# TO BE DONE:
Repeat the Glastonbury piece word for word, everything from "The most expensive" down to "throw £2.50 down the nearest drain.".

The most expensive part of going to Glastonbury is going there and buying a ticket. This can be easily eliminated by not going to Glastonbury and not buying a ticket. Once these piffling inconsequences are out of the way, you too can experience all the unity, all the magical uniqueness of the greatest festival on earth from the comfort of your own home. How so? Simply do like we say and recreate all its pleasures from stuff you can easily find around the house. Your mind is Glastonbury. Glastonbury is only ever in your mind. Never forget that.
• Get an eighth of a teaspoon of coffee, mix with some soapy lukewarm milk in a Styrofoam cup. Now throw £2.50 down the nearest drain.
• Get a hamburger patty. Jump on it. Throw it in last week’s chip oil. Heat the oil gradually until the burger is entirely marinated. Grill until burnt. Now jump on it. Harder, man! Really put your back into it! Take two bites and throw £6 down the nearest drain.
• Go to your local post office at 11 AM on a Saturday morning. Queue for an hour, then when you get to the front, reward yourself with some warm lager, before returning to the back for another intense queuing session.
• Put your TV inside a triangular plinth at the bottom of your garden. Tune it to the Glastonbury coverage. Now turn the sound down to approximately the volume of a mouse coughing and stand about 800m back from it. Remember to give the thumbs up and cheer a lot when Tom Jones comes on, to show that you appreciate irony. For Amadou & Mariam: nod earnestly to show you’re in touch with world music.
• Fill your bed with biscuit crumbs, chip packets, plastic bags, beer cans and a young alcoholic of the same gender who thinks it’s their bed and is too drunk to be told otherwise.
• Grind your teeth for nine hours until they’re little more than a clammy paste and your mouth feels like it’s been gang-raped by giant lizard people. Now throw £20 down the drain.

# DATASET EXCERPTS:
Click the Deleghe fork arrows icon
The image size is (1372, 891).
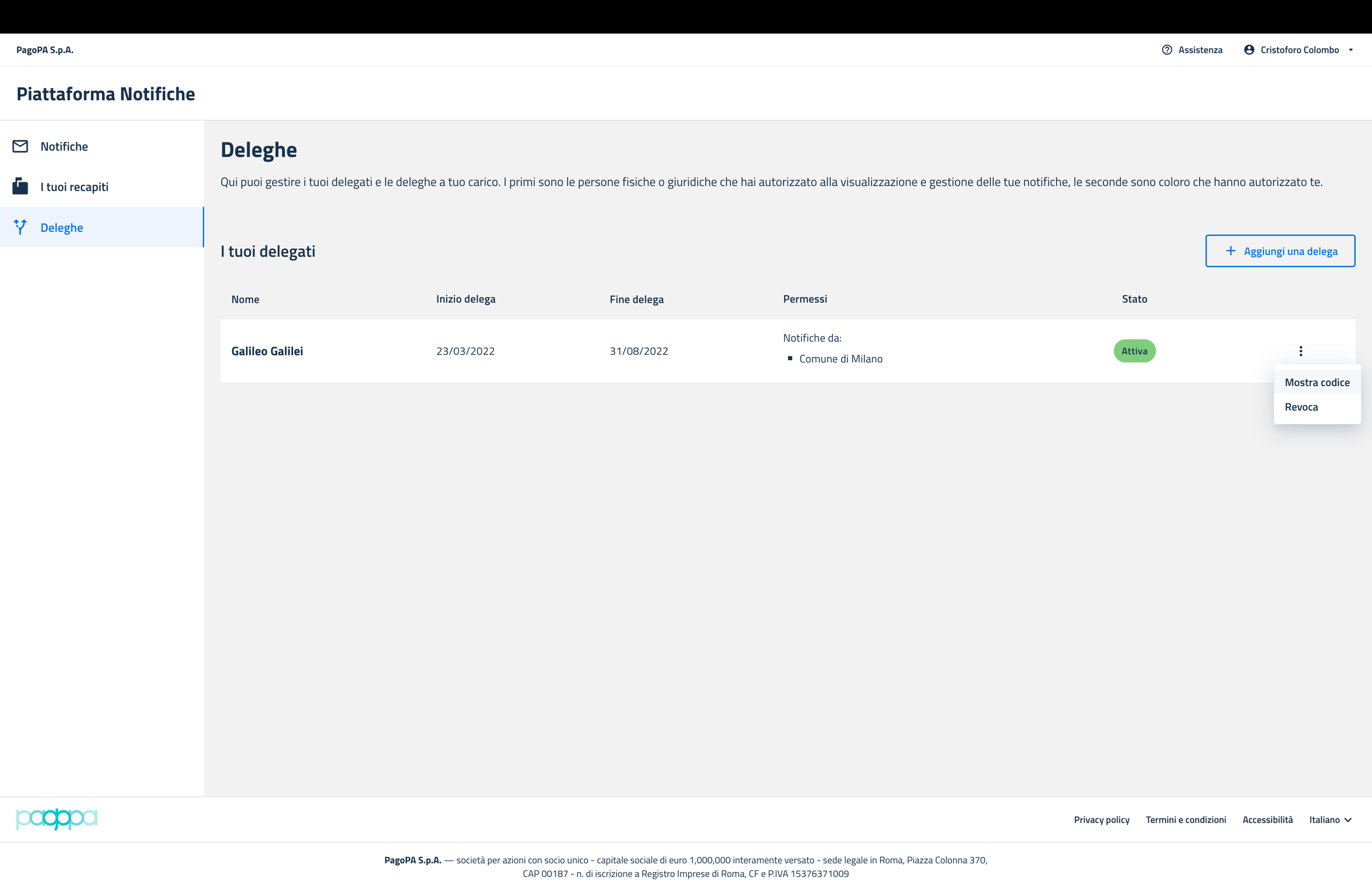20,227
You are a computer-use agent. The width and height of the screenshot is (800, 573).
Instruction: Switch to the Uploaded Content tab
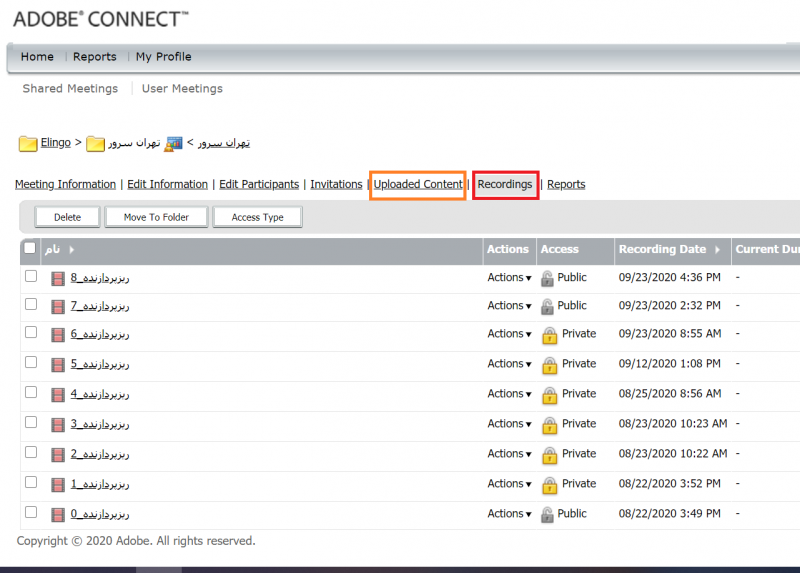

# SOLUTION FOR THIS EXERCISE:
The most expensive part of going to Glastonbury is going there and buying a ticket. This can be easily eliminated by not going to Glastonbury and not buying a ticket. Once these piffling inconsequences are out of the way, you too can experience all the unity, all the magical uniqueness of the greatest festival on earth from the comfort of your own home. How so? Simply do like we say and recreate all its pleasures from stuff you can easily find around the house. Your mind is Glastonbury. Glastonbury is only ever in your mind. Never forget that.
• Get an eighth of a teaspoon of coffee, mix with some soapy lukewarm milk in a Styrofoam cup. Now throw £2.50 down the nearest drain.